Hi ! I’m a newbie for quantizationing.I’ve met a problem during using quantization like below error output:
'quantized::embedding_byte' is only available for these backends: [CPU, Meta,
BackendSelect, Python, FuncTorchDynamicLayerBackMode,
Functionalize, Named, Conjugate, Negative, ZeroTensor, ADInplaceOrView, AutogradOther,
AutogradCPU, AutogradCUDA, AutogradXLA, AutogradMPS, AutogradXPU, AutogradHPU,
AutogradLazy, AutogradMeta, Tracer, AutocastCPU, AutocastCUDA,
FuncTorchBatched, BatchedNestedTensor,
FuncTorchVmapMode, Batched, VmapMode,
FuncTorchGradWrapper, PythonTLSSnapshot,
FuncTorchDynamicLayerFrontMode, PreDispatch, PythonDispatcher].

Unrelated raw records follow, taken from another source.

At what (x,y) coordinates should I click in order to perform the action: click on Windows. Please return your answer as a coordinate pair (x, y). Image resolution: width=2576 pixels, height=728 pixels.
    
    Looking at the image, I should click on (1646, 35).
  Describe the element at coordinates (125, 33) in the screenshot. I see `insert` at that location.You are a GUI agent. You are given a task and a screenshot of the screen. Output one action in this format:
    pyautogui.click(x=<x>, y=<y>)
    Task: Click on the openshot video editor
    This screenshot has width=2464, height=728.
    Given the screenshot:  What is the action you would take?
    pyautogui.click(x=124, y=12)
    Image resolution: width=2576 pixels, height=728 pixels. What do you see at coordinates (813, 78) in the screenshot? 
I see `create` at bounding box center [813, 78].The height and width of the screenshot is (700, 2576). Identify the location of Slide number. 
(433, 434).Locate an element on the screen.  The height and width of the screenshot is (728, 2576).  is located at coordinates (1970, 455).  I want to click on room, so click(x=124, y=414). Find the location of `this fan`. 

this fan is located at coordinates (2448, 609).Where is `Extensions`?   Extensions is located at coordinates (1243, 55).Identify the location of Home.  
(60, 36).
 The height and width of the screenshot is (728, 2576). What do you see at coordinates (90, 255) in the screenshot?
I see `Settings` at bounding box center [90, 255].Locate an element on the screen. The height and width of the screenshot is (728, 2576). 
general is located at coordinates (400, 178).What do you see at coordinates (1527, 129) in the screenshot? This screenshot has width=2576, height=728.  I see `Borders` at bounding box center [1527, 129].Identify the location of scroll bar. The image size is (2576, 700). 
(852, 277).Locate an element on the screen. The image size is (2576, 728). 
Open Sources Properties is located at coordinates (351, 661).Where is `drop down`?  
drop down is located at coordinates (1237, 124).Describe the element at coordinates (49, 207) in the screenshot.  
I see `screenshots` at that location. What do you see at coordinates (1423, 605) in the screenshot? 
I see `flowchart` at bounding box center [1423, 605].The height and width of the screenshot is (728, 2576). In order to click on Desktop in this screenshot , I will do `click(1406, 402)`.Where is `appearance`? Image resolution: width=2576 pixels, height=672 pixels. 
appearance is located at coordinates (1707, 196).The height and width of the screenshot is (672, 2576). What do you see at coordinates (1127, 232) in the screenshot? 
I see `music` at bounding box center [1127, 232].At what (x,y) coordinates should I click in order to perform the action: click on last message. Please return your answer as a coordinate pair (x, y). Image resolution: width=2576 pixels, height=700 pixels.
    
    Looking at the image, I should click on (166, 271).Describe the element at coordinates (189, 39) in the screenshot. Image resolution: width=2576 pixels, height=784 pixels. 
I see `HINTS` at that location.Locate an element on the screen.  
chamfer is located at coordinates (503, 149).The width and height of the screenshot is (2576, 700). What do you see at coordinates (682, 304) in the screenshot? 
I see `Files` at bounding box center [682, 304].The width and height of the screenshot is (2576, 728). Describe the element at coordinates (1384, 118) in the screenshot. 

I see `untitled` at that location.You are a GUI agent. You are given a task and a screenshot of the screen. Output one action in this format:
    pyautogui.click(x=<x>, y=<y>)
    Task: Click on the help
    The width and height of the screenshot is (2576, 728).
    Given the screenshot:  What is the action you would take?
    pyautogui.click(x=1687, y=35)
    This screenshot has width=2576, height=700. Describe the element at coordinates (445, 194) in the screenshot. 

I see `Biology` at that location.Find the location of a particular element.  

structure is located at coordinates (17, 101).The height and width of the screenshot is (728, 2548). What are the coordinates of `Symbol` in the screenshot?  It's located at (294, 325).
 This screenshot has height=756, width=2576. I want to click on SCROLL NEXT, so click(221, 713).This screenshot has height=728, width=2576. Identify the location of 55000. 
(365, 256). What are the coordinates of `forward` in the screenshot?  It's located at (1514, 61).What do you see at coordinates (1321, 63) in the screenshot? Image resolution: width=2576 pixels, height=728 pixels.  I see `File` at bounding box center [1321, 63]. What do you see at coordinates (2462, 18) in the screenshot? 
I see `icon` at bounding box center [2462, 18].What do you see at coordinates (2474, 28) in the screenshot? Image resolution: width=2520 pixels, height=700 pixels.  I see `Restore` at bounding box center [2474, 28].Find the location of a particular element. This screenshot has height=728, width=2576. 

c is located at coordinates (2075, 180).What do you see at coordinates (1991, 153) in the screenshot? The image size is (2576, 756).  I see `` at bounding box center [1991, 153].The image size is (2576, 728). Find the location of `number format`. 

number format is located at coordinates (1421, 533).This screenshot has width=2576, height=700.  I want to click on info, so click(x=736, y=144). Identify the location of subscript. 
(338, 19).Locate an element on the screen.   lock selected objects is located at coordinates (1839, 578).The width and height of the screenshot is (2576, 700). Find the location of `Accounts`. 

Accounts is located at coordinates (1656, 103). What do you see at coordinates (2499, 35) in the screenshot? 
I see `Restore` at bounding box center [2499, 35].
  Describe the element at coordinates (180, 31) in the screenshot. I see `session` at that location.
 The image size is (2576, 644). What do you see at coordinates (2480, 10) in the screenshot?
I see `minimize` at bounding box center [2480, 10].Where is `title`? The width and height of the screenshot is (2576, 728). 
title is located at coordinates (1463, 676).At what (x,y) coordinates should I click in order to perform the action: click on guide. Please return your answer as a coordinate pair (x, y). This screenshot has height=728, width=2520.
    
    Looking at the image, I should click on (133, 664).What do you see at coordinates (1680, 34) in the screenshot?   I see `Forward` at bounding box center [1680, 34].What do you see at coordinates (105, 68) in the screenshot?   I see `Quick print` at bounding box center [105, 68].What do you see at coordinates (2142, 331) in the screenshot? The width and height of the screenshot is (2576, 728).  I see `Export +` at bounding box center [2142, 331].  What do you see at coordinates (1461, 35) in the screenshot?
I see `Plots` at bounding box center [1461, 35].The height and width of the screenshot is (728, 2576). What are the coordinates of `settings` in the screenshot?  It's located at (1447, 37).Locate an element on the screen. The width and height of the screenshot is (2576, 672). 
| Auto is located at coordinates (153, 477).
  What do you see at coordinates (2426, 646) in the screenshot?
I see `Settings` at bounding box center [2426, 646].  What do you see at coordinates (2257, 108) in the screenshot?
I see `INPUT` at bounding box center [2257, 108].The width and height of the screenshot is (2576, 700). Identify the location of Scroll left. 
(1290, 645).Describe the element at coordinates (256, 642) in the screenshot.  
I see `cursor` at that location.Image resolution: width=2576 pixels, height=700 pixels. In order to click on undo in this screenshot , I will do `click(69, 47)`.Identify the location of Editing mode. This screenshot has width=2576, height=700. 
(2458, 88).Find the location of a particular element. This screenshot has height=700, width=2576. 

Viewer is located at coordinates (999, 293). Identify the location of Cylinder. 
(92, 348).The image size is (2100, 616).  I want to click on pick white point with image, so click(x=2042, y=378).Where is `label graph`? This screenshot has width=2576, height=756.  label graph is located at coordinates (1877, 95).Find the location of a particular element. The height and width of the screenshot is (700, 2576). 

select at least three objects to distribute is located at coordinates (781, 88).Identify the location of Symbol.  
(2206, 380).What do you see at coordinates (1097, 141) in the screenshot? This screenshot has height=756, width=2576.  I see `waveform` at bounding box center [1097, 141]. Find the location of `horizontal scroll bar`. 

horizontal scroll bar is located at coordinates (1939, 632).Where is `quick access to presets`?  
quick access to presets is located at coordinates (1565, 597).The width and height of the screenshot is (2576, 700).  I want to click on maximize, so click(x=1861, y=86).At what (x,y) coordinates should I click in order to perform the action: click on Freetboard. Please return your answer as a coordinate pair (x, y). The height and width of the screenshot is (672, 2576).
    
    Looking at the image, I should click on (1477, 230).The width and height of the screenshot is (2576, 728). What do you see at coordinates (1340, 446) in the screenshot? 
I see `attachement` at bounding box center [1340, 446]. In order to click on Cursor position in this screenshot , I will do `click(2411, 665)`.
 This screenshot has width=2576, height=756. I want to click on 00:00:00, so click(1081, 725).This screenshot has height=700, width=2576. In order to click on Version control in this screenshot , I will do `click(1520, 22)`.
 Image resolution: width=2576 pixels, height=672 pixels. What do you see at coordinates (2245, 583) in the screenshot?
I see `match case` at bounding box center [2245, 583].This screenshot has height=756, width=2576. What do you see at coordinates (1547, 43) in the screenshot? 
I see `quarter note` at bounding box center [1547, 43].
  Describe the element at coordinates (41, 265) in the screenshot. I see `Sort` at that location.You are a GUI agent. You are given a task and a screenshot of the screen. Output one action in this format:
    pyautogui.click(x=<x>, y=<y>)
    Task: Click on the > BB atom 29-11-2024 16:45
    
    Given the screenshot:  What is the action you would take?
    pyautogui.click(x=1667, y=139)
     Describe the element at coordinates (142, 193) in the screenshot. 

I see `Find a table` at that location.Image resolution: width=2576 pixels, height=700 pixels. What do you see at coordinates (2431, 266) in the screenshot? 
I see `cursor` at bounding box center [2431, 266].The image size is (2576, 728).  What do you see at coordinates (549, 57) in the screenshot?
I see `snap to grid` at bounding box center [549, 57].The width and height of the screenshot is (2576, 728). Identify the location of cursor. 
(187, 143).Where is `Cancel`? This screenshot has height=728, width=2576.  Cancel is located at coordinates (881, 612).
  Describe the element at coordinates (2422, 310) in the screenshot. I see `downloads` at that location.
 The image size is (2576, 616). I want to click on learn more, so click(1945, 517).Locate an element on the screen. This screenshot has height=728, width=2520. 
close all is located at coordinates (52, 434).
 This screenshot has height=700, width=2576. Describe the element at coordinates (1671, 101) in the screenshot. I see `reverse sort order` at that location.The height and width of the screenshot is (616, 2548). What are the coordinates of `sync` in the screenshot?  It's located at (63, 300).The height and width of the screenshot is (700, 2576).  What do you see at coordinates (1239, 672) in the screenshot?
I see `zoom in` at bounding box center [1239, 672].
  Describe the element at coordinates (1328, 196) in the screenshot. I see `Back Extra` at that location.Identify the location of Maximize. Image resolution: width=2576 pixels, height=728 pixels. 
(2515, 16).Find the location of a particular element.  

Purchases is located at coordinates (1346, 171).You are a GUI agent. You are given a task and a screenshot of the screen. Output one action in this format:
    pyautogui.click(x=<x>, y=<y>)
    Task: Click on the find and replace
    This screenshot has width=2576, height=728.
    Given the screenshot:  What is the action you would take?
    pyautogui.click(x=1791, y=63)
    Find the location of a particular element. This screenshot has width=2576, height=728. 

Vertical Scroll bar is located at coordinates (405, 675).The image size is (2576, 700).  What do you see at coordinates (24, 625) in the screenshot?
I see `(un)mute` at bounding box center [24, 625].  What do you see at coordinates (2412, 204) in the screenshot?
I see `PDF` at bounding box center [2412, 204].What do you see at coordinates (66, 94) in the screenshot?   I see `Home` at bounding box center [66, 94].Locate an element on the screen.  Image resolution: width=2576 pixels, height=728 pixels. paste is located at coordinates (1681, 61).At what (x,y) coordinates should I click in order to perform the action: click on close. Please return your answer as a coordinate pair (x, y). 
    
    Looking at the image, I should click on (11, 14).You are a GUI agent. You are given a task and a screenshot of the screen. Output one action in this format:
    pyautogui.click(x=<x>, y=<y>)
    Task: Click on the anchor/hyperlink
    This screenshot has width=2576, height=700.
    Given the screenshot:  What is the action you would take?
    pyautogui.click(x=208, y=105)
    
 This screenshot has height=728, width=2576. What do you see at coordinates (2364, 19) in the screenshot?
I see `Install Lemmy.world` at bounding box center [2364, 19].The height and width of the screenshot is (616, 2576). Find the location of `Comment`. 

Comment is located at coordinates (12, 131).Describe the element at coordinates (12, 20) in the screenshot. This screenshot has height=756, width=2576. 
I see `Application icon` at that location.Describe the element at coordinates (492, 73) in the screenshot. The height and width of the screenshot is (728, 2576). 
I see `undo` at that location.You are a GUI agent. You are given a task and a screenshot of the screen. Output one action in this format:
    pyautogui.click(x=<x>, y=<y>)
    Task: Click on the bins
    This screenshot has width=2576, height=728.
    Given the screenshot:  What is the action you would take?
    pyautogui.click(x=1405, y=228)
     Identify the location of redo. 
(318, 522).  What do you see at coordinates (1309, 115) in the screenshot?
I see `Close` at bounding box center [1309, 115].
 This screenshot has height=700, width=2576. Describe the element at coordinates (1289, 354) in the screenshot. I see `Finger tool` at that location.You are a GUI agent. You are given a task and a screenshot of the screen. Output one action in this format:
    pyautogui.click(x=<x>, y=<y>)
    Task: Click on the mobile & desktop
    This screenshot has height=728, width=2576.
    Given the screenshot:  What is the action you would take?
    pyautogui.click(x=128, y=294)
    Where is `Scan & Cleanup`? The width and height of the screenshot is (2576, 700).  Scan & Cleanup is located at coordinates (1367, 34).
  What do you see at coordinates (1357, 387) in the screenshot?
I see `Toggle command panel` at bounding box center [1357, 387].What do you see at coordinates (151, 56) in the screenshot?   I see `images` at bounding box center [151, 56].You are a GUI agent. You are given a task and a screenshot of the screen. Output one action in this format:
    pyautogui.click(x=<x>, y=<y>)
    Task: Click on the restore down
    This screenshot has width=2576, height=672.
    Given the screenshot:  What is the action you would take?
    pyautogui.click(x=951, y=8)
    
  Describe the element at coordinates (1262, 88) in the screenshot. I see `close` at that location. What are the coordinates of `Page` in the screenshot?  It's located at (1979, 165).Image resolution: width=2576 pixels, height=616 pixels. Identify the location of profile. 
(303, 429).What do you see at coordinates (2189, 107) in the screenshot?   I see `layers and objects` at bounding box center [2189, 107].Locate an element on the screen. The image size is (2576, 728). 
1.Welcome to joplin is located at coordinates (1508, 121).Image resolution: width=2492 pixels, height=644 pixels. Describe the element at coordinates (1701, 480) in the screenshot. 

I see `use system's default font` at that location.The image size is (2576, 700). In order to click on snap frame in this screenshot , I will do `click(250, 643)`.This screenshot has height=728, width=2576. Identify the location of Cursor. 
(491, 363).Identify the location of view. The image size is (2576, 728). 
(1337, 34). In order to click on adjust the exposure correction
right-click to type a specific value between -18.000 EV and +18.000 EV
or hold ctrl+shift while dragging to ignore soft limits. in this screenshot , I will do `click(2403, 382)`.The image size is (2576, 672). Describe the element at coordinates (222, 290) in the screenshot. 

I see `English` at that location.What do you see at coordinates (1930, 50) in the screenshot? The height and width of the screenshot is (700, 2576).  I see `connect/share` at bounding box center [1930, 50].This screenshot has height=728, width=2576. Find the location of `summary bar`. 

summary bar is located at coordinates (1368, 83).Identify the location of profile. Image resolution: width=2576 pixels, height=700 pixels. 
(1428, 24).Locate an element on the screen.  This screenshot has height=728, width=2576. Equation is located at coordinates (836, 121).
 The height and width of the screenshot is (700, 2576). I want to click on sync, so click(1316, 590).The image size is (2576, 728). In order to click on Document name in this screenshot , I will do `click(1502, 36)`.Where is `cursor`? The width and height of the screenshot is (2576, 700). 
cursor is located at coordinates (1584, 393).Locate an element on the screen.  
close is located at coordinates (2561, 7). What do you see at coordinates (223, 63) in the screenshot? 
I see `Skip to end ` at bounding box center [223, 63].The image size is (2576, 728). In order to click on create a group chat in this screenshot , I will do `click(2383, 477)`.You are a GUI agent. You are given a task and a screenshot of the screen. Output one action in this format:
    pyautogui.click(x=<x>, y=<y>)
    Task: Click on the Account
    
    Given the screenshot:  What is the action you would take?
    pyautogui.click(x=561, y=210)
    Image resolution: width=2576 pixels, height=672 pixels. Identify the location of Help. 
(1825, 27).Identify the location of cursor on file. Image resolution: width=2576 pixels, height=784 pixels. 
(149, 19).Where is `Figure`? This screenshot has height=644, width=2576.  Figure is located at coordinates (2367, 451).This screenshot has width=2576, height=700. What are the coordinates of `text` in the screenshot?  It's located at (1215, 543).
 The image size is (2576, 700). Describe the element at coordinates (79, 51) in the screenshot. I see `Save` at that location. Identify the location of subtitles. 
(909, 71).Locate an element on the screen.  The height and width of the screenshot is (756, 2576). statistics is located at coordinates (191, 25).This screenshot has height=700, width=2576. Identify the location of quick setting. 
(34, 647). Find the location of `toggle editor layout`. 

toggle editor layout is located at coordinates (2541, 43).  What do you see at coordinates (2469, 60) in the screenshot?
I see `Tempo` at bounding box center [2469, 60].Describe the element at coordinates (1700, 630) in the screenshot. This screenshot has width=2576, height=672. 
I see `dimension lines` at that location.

When i fall backing into CPU,it raised another error:
RuntimeError: quantized::linear_dynamic() Expected a value of type 'Tensor' for argument 'X' but instead found type 'method'.
Position: 0
Here is the quantization code i write for:
# Applying Dynamic Quantization to the model
for _, mod in model_fp32.named_modules():
if isinstance(mod, torch.nn.Embedding):
mod.qconfig = torch.ao.quantization.float_qparams_weight_only_qconfig
model_qint8 = torch.ao.quantization.quantize_dynamic(
model_fp32,
{
torch.nn.Embedding,
torch.nn.Linear
},
dtype=torch.qint8
)
Is there any i messed up or something,please help me.